Un quadro in cui, senza mezzi termini, è emersa la supremazia del team di Toto Wolff, così come le prime difficoltà della Ferrari, che era considerata la sfidanta di Mercedes. La Scuderia, come noto, ha portato al debutto l’ala posteriore Macarena, valutando questa soluzione per tutto il turno, ma pagandone forse il prezzo di uno sviluppo ancora non ottimale, specie in fase di chiusura e stabilità in frenata. Lewis Hamilton, nel dettaglio, ha chiuso sesto, patendo un bloccaggio in frenata nel quale ha spiattellato il set di gomme medie. E proprio all'inglese, che non ha mai trovato il passo, i tecnici del Cavallino hanno consigliato di anticipare la chiusura dell’ala mobile per evitare l’effetto paracadute nella fase di chiusura dei profili, a cui si associa il brusco intervento del freno rigenerativo della power unit. Insomma, una Ferrari meno solida di quella australiana, sottosterzante e poco equilibrata in staccata.

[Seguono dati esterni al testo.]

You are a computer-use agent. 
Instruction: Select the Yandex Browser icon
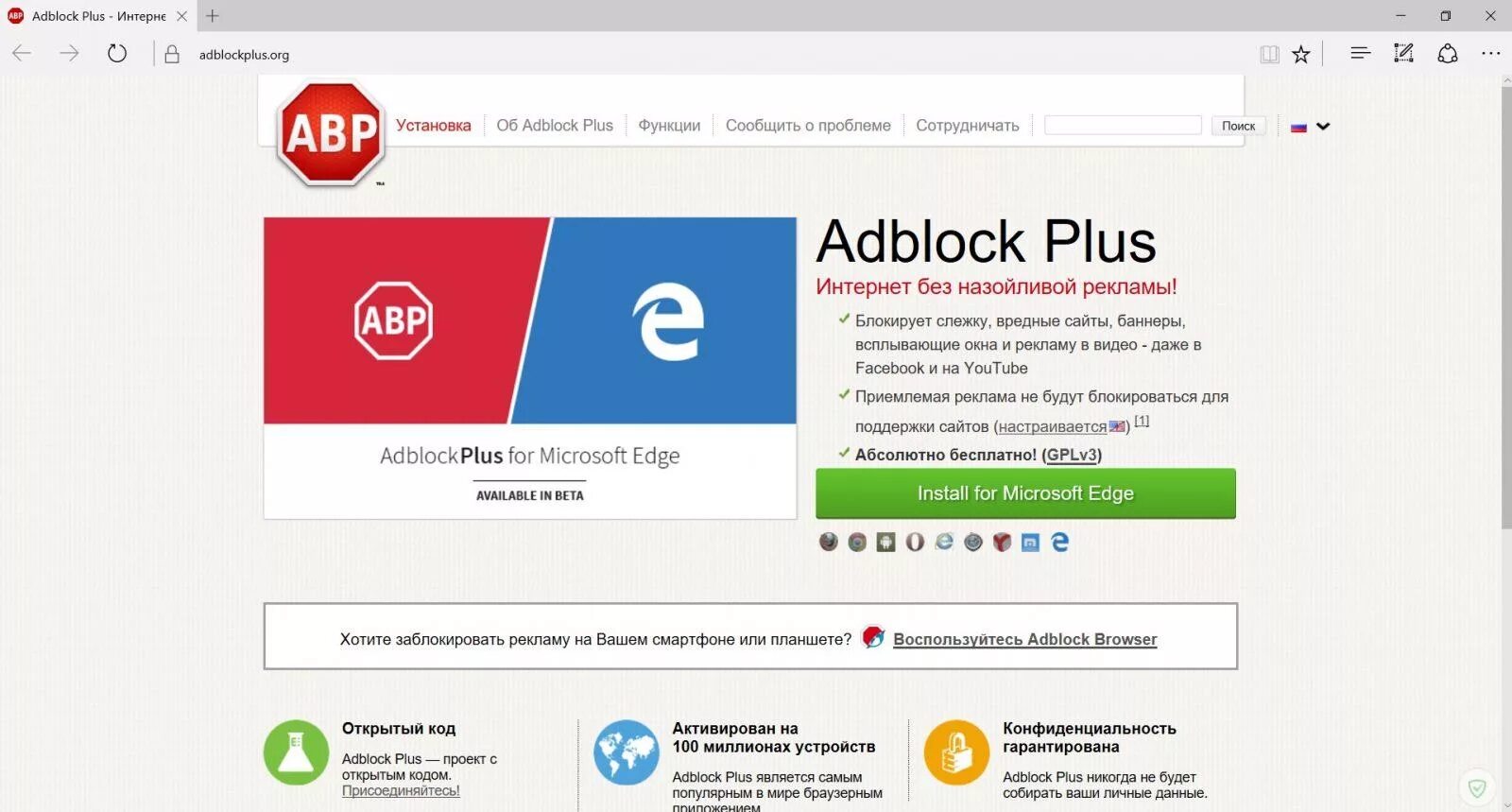coord(1002,542)
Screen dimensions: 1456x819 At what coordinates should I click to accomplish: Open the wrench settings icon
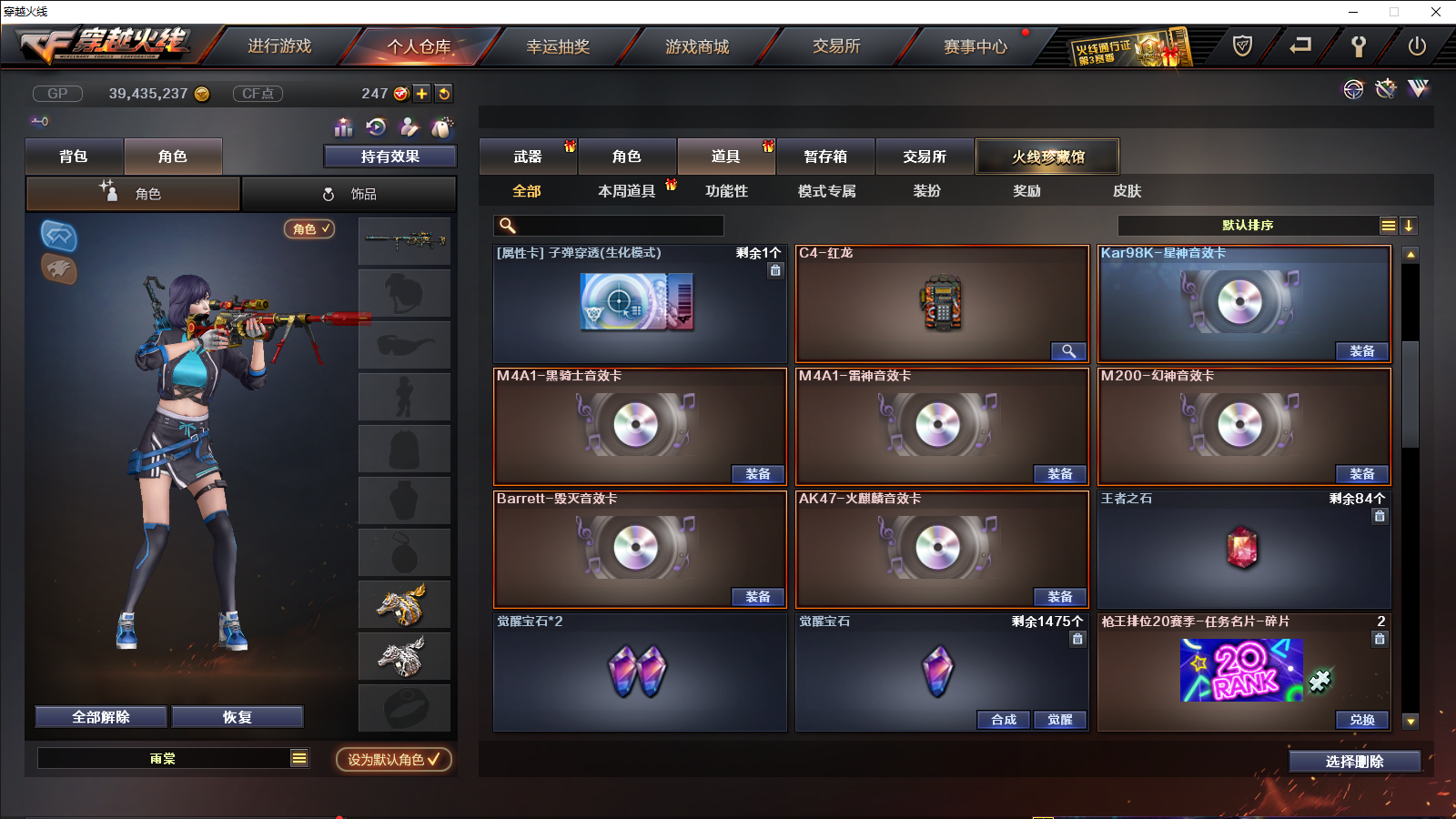coord(1359,46)
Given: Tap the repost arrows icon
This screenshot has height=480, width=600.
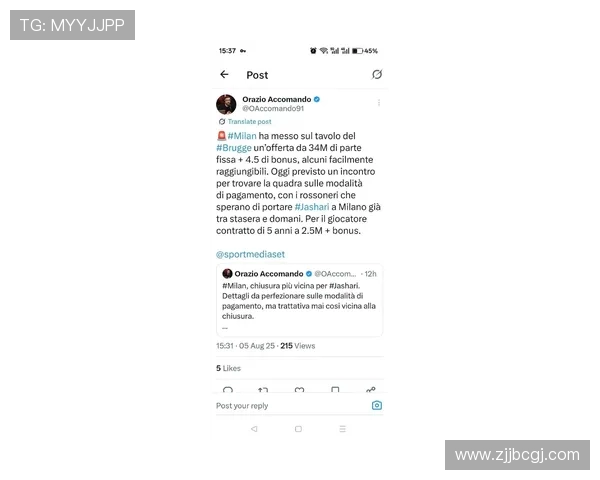Looking at the screenshot, I should pos(263,390).
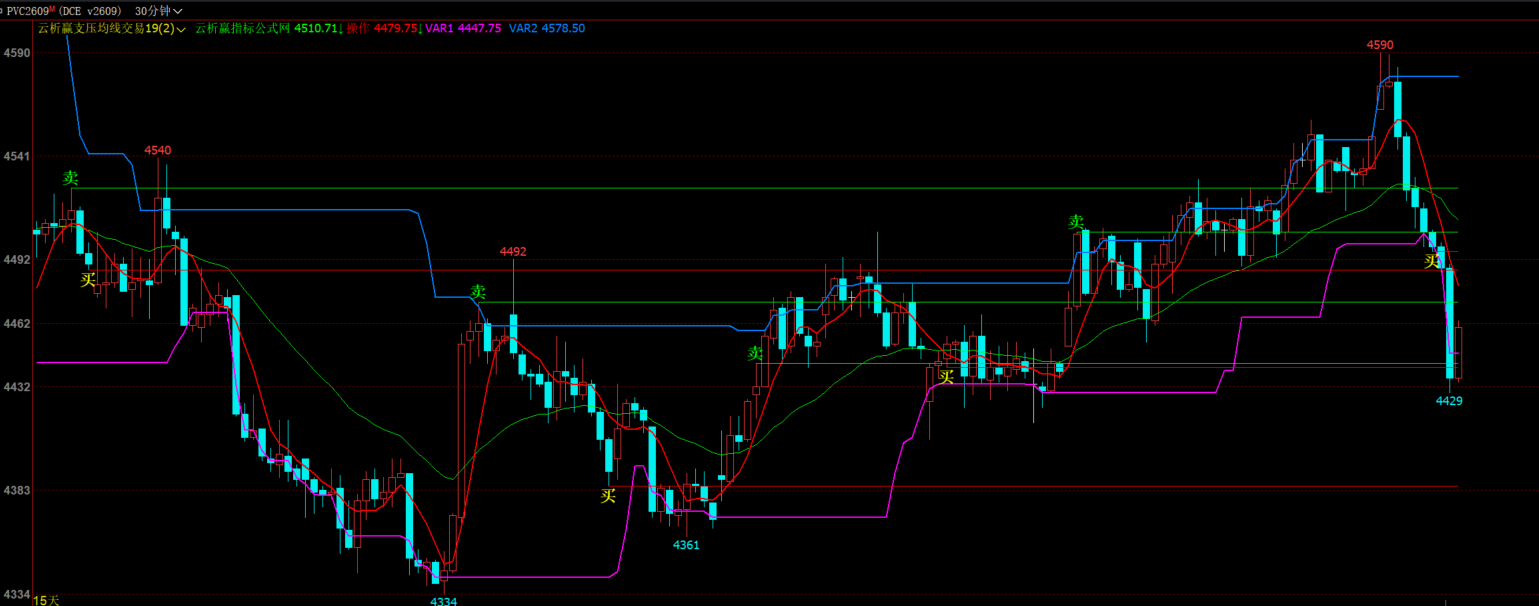Click the 15天 range label
This screenshot has height=606, width=1539.
point(46,600)
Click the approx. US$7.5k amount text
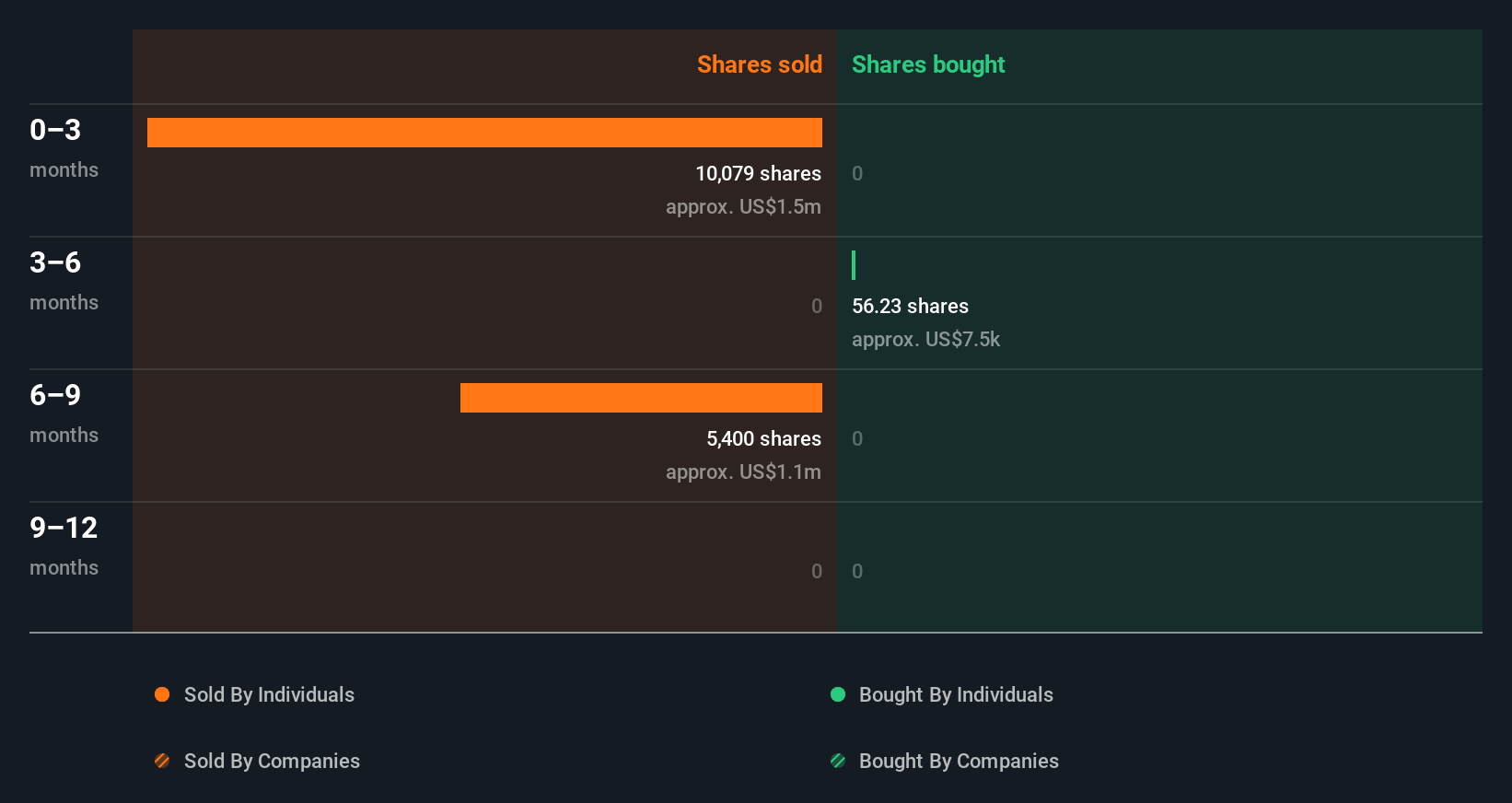Viewport: 1512px width, 803px height. click(x=925, y=339)
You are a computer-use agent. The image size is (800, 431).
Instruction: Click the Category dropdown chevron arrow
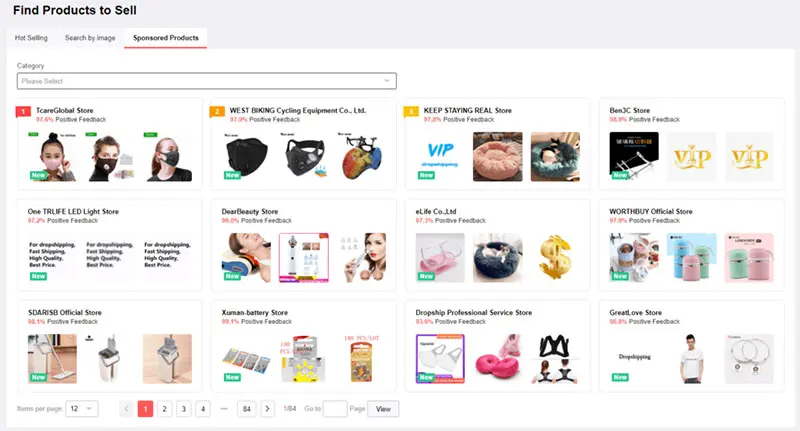pyautogui.click(x=387, y=81)
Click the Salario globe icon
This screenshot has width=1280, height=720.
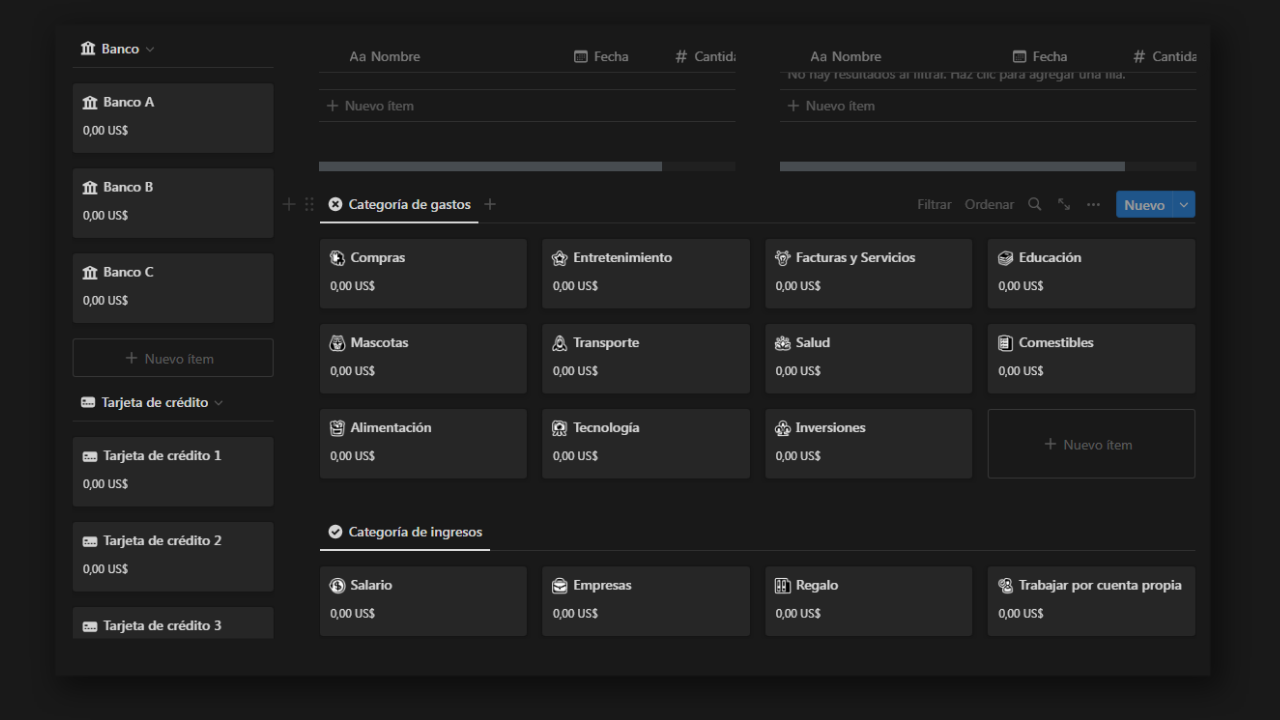point(337,585)
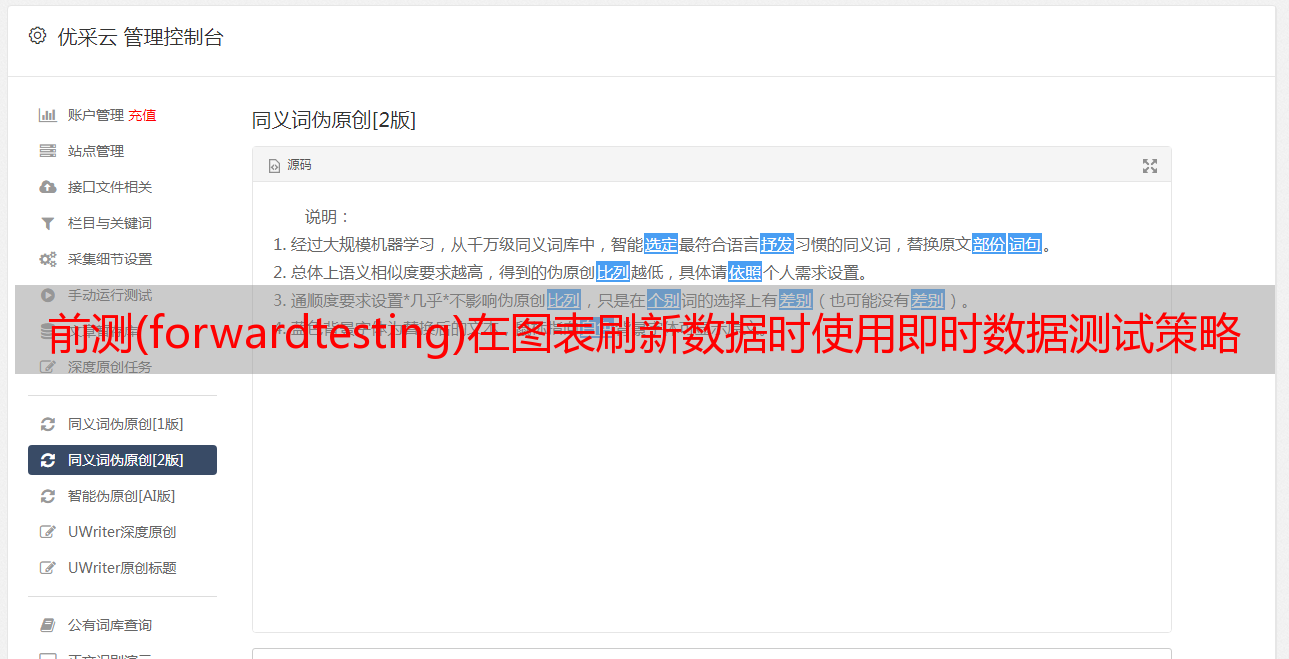Open the 智能伪原创[AI版] menu item
The width and height of the screenshot is (1289, 659).
click(122, 496)
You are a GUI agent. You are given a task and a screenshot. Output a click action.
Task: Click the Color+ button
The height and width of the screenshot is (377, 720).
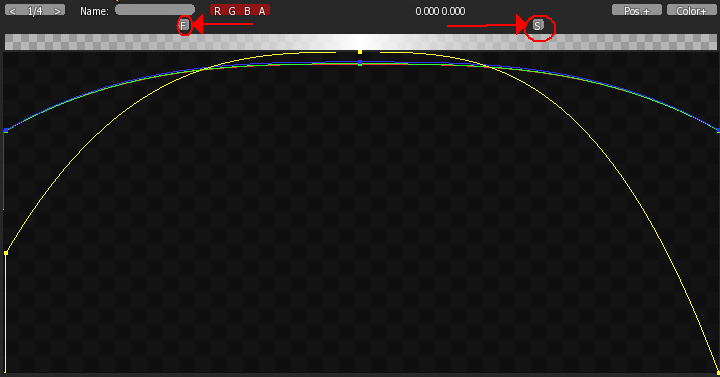coord(691,10)
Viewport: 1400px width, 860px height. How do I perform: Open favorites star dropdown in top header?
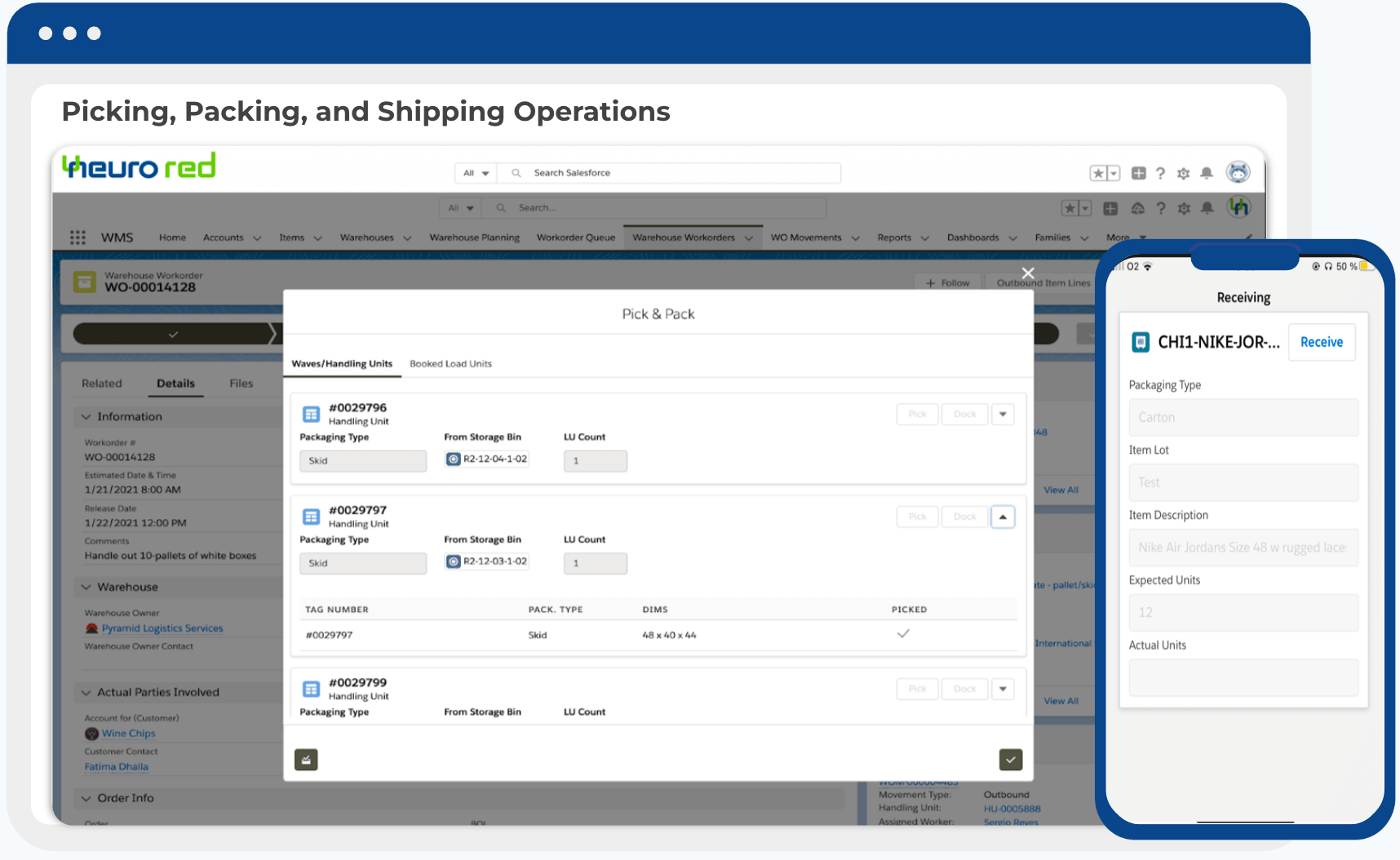(x=1105, y=173)
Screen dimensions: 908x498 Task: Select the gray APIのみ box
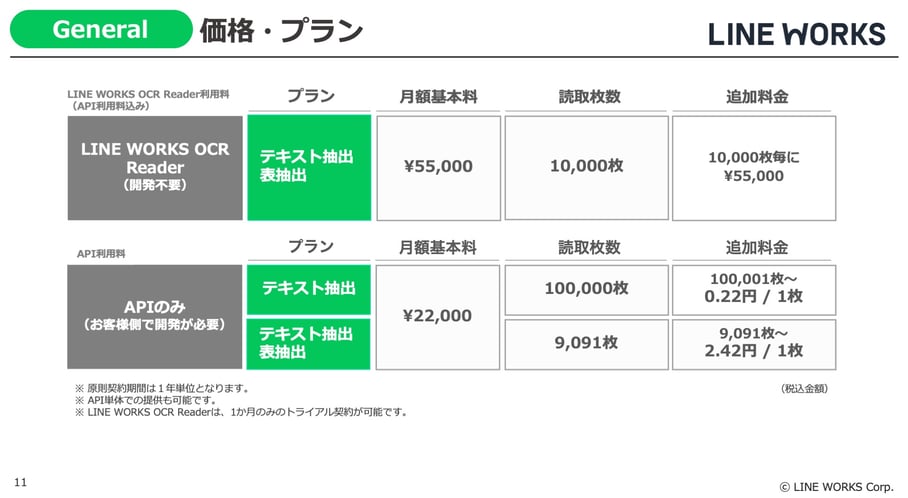(x=155, y=316)
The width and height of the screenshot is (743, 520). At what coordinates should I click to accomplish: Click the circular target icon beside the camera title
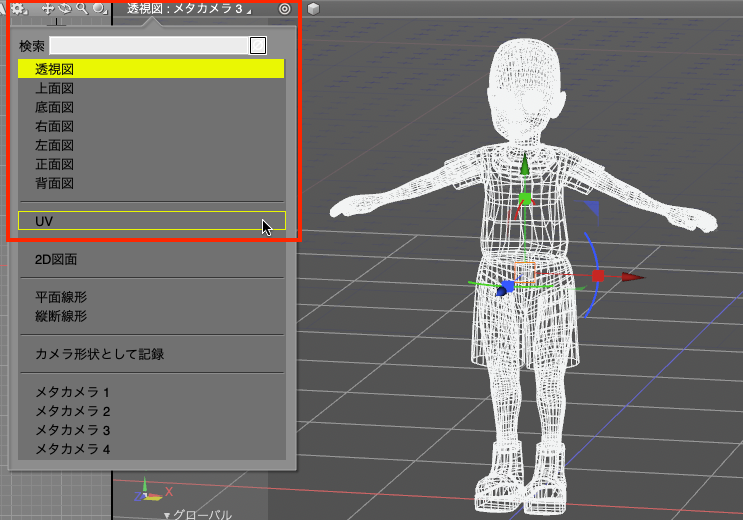tap(285, 9)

Anche Charles Leclerc, di fatto, non è riuscito a inventare il giro e ha pagato 858 millesimi da Russell e tre decimi anche dalle McLaren. Un quadro non rassicurante, che ha spinto il monegasco a lamentarsi via radio per il grosso gap rimediato da Russell e Antonelli, come riportiamo in seguito, e che dovrà portare anche gli ingegneri agli ordini di Matteo Togninalli a fare delle riflessioni sull’ala rovesciata: andare avanti, fiduciosi di poter risolvere le noie viste nelle FP1, o tornare all'ala di Melbourne rinunciando a qualche km/h alla speed trap in favore di un maggior equilibrio complessivo della SF-26?
Bozzi: "Attualmente P3. Russell P1 32.8. Antonelli P2. 32.94".
Leclerc: "Dove diavolo sto perdendo tutto questo tempo?".